[Opening EXERCISE MATERIAL section]

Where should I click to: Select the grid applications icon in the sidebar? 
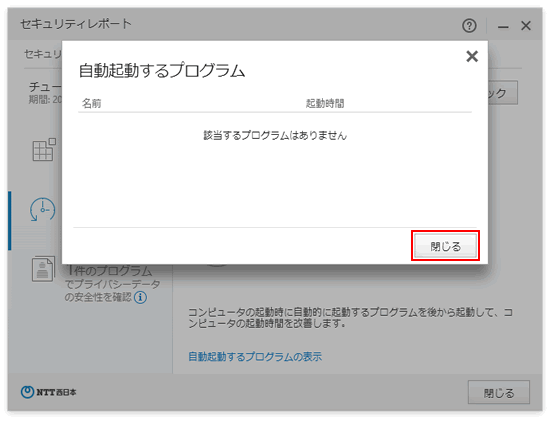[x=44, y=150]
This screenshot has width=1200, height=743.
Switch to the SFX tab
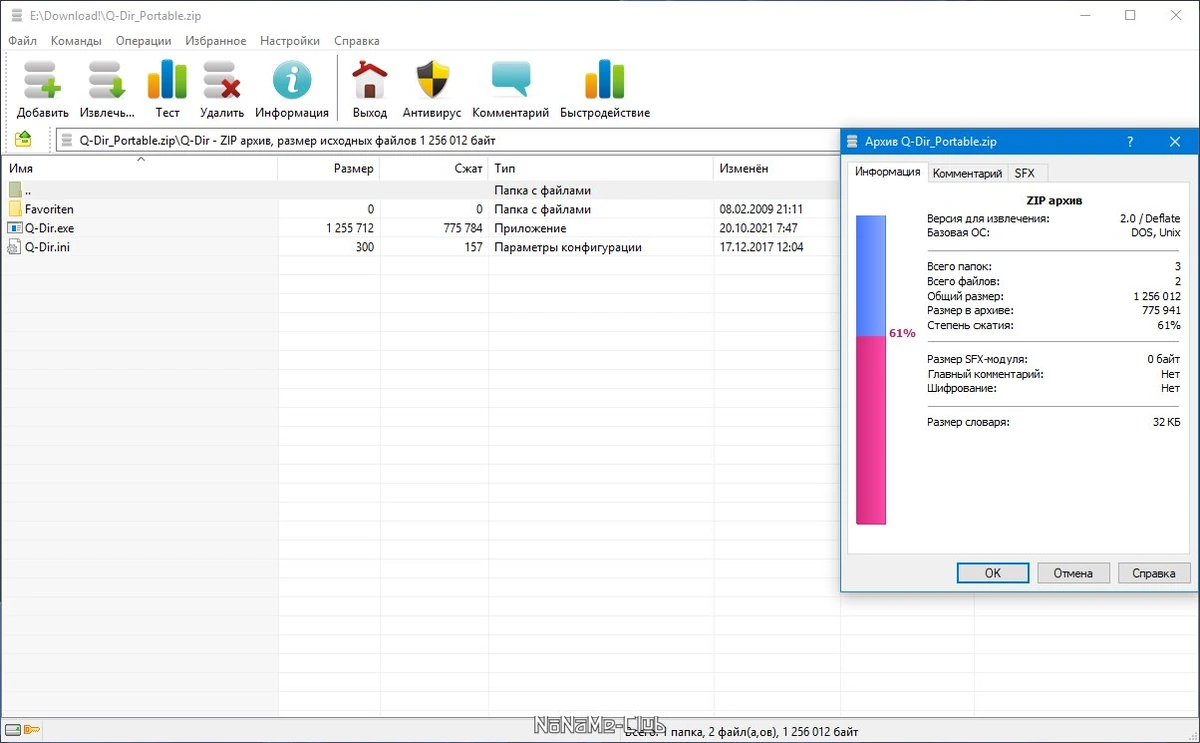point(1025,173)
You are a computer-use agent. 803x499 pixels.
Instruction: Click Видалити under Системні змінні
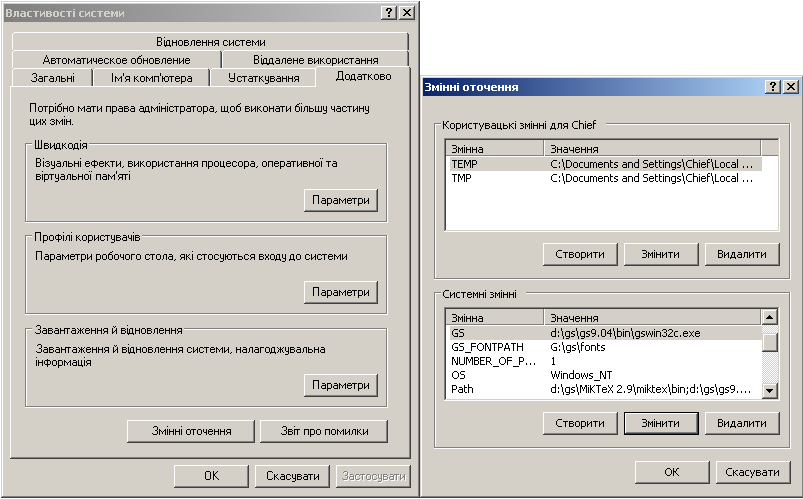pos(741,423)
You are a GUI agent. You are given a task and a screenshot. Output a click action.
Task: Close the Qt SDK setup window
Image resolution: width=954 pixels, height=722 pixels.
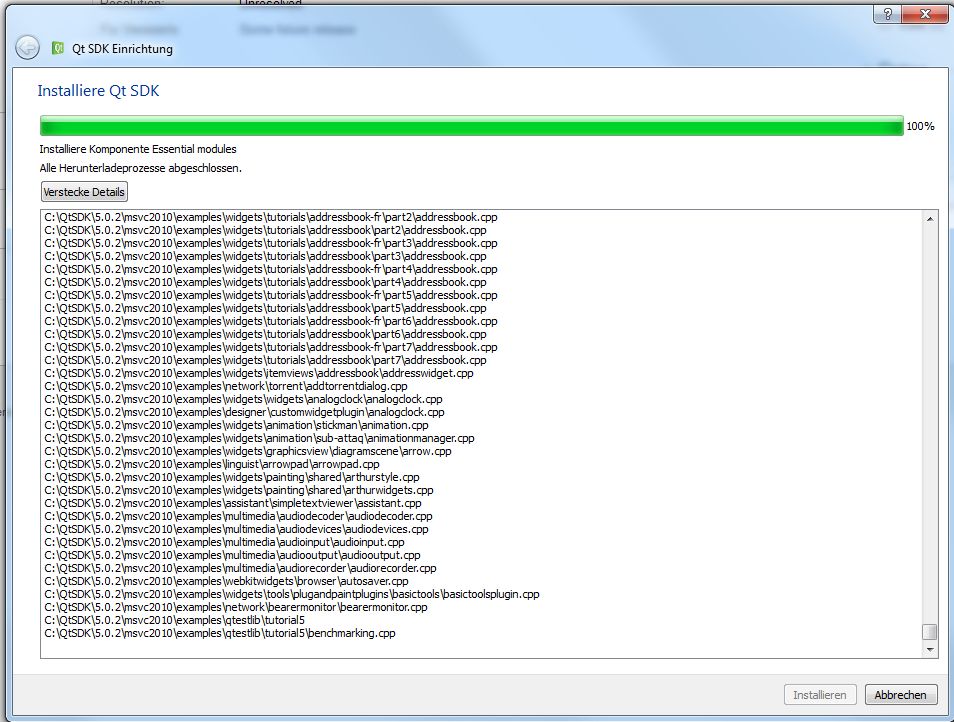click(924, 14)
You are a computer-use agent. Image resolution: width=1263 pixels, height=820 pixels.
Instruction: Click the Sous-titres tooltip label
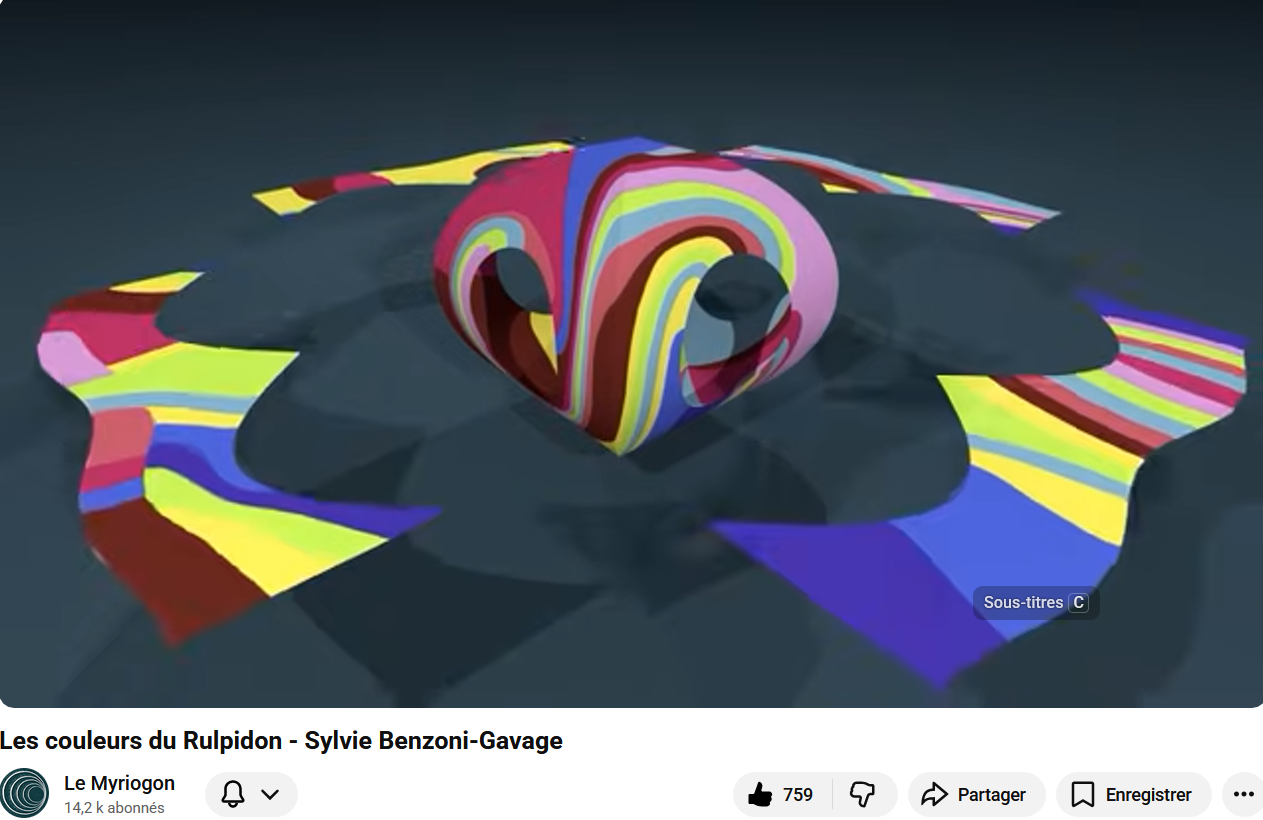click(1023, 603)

[Closing EXERCISE MATERIAL section]

(THE TASK) Reproduce only the lines from the line with "You are a computer-use agent. 803x499 pixels." to the end of the entries. Keep both ends, copy them exactly, and omit every picture.

(SOLUTION FOR THIS PROBLEM)
You are a computer-use agent. 803x499 pixels.
Instruction: Click Видалити under Системні змінні
pos(741,423)
You are a GUI agent. You are given a task and a screenshot. Output a click action.
Task: Close the Qt SDK setup window
Image resolution: width=954 pixels, height=722 pixels.
click(924, 14)
You are a computer-use agent. Image resolution: width=1263 pixels, height=820 pixels.
Instruction: Click the Sous-titres tooltip label
click(1023, 603)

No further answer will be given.